简体繁体 English

从 php、javascript 中的 url（网页）解析特定内容

[英]parsing specific content from a url(webpage) in php, javascript

原文 2011-06-07 20:47:18 9 2 php/ javascript/ html

I use some RSS feeds.我使用一些 RSS 提要。 Some of them don't have a description for their articles.其中一些没有对他们的文章的描述。

In order not to show just the title and no description for those articles, I would like to show for example the first two paragraphs of the actual article.为了不只显示这些文章的标题而不显示描述，我想展示实际文章的前两段。

I experimented with stripos , file_get_contents but I have a problem.我尝试了stripos ， file_get_contents但我遇到了问题。 In most pages it works fine, but in other pages it grabs the first <p> tag (which can be for example a paragraph in the sidebar) and is irrelevant to the article that is mentioned in the RSS feed.在大多数页面中它可以正常工作，但在其他页面中，它会抓取第一个<p>标记（例如，可以是侧边栏中的段落）并且与 RSS 提要中提到的文章无关。

Any idea about how to grab the main content from a URL strictly in PHP or JavaScript?关于如何在 PHP 或 JavaScript 中严格从 URL 中获取主要内容的任何想法？

Thanks in advance.提前致谢。

2 个解决方案

The first idea that comes to mind is to remove tags from within the p and then only use that section if the length of actual text within the paragraph is greater than a certain threshold.想到的第一个想法是从 p 中删除标签，然后仅在段落中实际文本的长度大于某个阈值时才使用该部分。 Maybe check for a certain number of [.?.] also, If the number isn't there.也可以检查一定数量的 [.?.]，如果不存在的话。 then go to the next one.然后 go 到下一个。

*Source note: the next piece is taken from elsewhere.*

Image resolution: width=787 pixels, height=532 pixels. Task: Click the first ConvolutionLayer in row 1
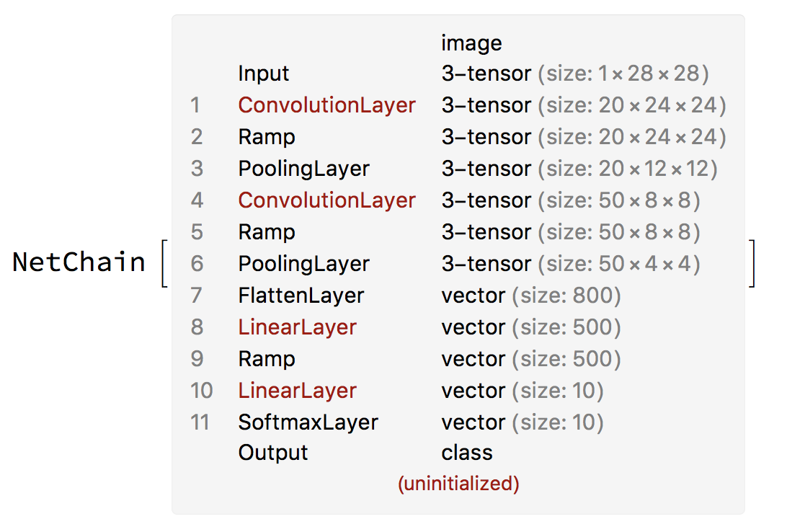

You may also want to try scraping, which allows you to 'scrape' a page and parse its contents.您可能还想尝试抓取，它允许您“抓取”页面并解析其内容。 http://simplehtmldom.sourceforge.net/ has a jQuery-like syntax and should quickly allow you to get just the content you want. http://simplehtmldom.sourceforge.net/具有类似 jQuery 的语法，应该可以让您快速获得所需的内容。

Scraping comes with its own caveats, as some sites may not look kindly on your harvesting of data and may block your attempts.抓取有其自身的警告，因为某些网站可能不善待您收集数据并可能阻止您的尝试。 You may want to look into the pluses and minuses of this method, but it is certainly powerful.您可能想了解这种方法的优缺点，但它确实很强大。

There's also info on scraping RSS feeds here: http://blog.5ubliminal.com/posts/rsscraping-scraping-rss-with-php-dom-xpath/ , which I haven't tried.这里还有关于抓取 RSS 提要的信息： http://blog.5ubliminal.com/posts/rsscraping-scraping-rss-with-php-dom-xpath/ ，我没有尝试过。

EDIT : Wrikken's link is better than mine.编辑： Wrikken 的链接比我的好。 Some good alternatives there.那里有一些不错的选择。